How just would canceling student debt be?

A debate about the 2020 elections has revived. On the internet and elsewhere, people have started debating the issue of student debt forgiveness again. Several Democratic strategists have told President Biden he could boost his low approval rating by following through on his campaign promise to forgive much of the student debt. Aside from the usual partisan politics and spending issues, much of the argument has been about whether debt cancellation would be fair. The economy has a contribution to make here. This may show that debt cancellation would be far from fair on many levels, including the fundamental inequity built into the college debt system. It also reveals how few of the American elite think of those who are not their neighbors and their circle of friends.

Fairness arguments to date seem to focus primarily on how to treat those who have saved up for college or who have already paid off a significant portion of their debt. Some commentators have argued that the only way to put all former students on a level playing field would be to include in debt cancellation compensation for those who have paid off their debt. The counter-arguments to these questions point out that most new initiatives aimed at helping those in need do little to help those who have suffered before. Alexandria Ocasio Cortez weighed in, pointing out that not all government programs benefit everyone. While it’s hard to argue with this claim, it usually doesn’t add much to the debate and avoids the question of fairness altogether.

So far, this debate has remained remarkably narrow. No one, it seems, thought of future students. If the nation cancels the debt incurred by yesterday’s students, what should it do in fairness to those who are in high school or elementary school today? Will fairness to these future students require that in addition to canceling yesterday’s student debt, college becomes free, an extension of what is now public K- 12? This would save them from having to pay and then get the debt canceled at a later date. A full discussion of fairness should also go beyond how to distribute benefits and consider something that is often missing in such conversations: who pays.

Because the debt is owed to the government, cancellation would deprive the budget of a source of revenue. Forgiveness would then be, in one way or another, a burden on all taxpayers. Those who have already paid off their debt, if they are not compensated, would not only miss out on the benefit, but they would also see a federal budget much less able to provide other services they might need.
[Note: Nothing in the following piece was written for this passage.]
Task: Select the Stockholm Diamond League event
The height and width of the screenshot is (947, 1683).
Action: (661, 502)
Such a limited budget would make it difficult for others even less fortunate to advocate for the services they need, many of whom are low-income people who have never even considered college, perhaps for financial reasons. A single mother supporting her family on a meager paycheck might rather have Washington extend food stamp subsidies than forgo the earnings of former graduate students. None of these alternatives is necessarily more valid than helping students in debt, but a consideration of fairness surely demands that people consider these aspects of the matter.
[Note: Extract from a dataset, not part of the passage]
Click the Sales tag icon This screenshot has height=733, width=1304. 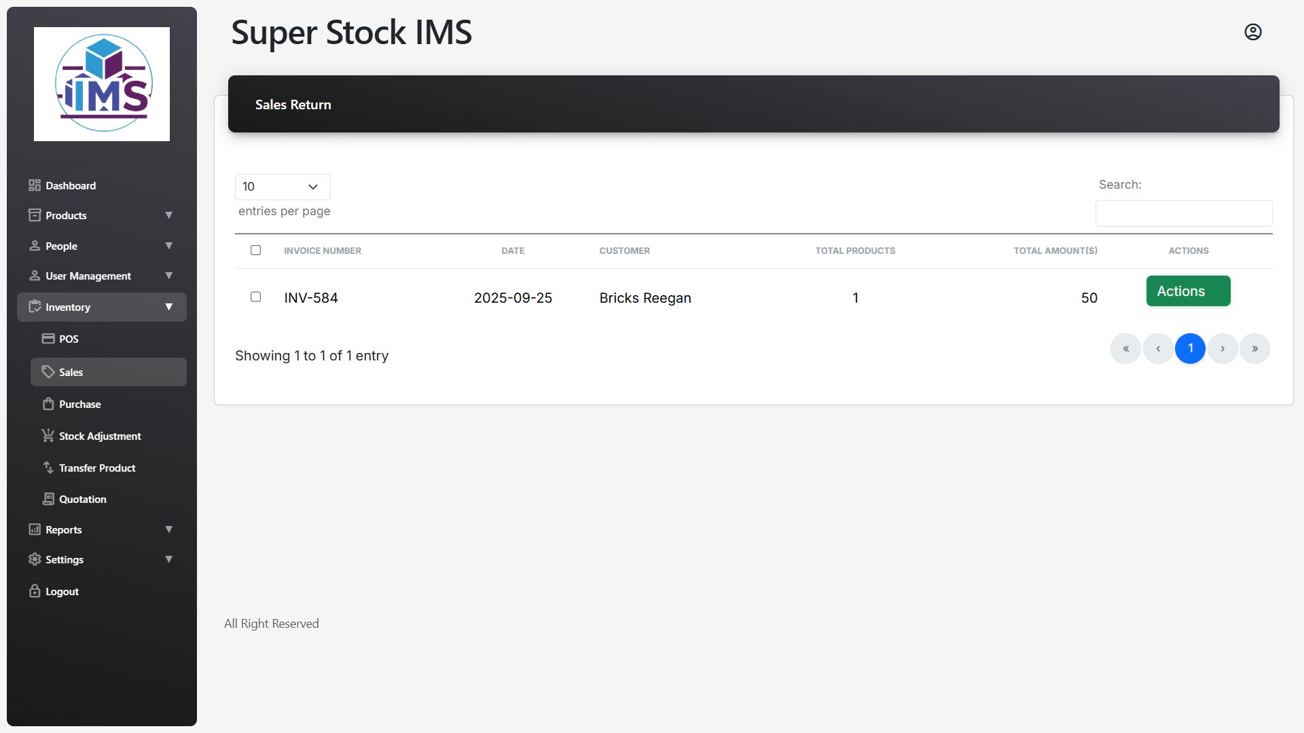(x=48, y=372)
Concern for fairness also requires determining who has benefited and continues to benefit from the student debt system. There, without a doubt, the answer is the universities, their faculties and their administrators. Easy student loan terms have increased college attendance. Classrooms filled up and money flowed in for tuition and fees. This flood of students and money has further allowed colleges to increase their costs much faster than anything else in society, including health care. Today, the burden of these benefits rests on the student debtors. Forgiveness would shift that burden. But the fundamental issue of equity between recipients and payers would remain. Is it fair that easy borrowing for college has burdened families and young scholars and perhaps soon all taxpayers to enrich arguably the most privileged people in society?
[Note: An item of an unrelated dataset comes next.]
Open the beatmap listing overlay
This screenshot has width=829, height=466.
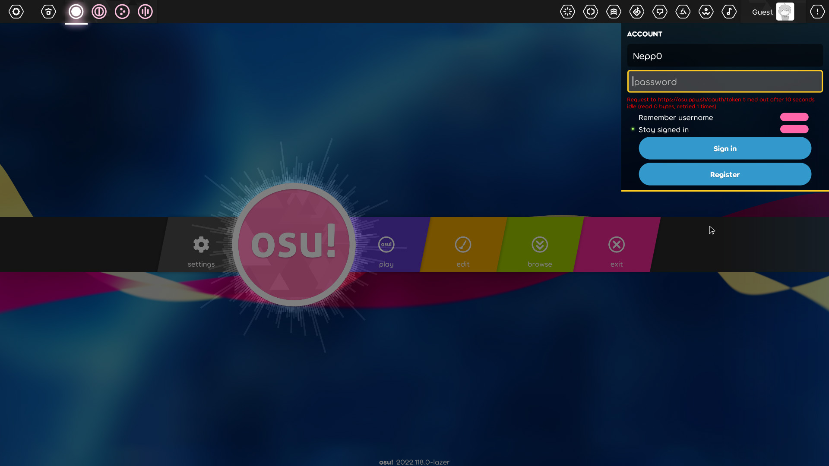click(636, 12)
It’s easy to feel sorry for young people struggling with their finances, especially since many have been tricked into believing that their course of study will make it easier for them to pay off their debt than it does. ‘did. But before rushing to indulge in such pity for what is effectively at the expense of the taxpayer, it behooves all parties involved to consider globally whether the distribution of benefits is equitable and to consider whether it is just to burden other members of society who may be considerably less privileged than indebted students. Questions of equity also require answers to questions about the burden of so many for the good of a relatively small and extremely privileged group.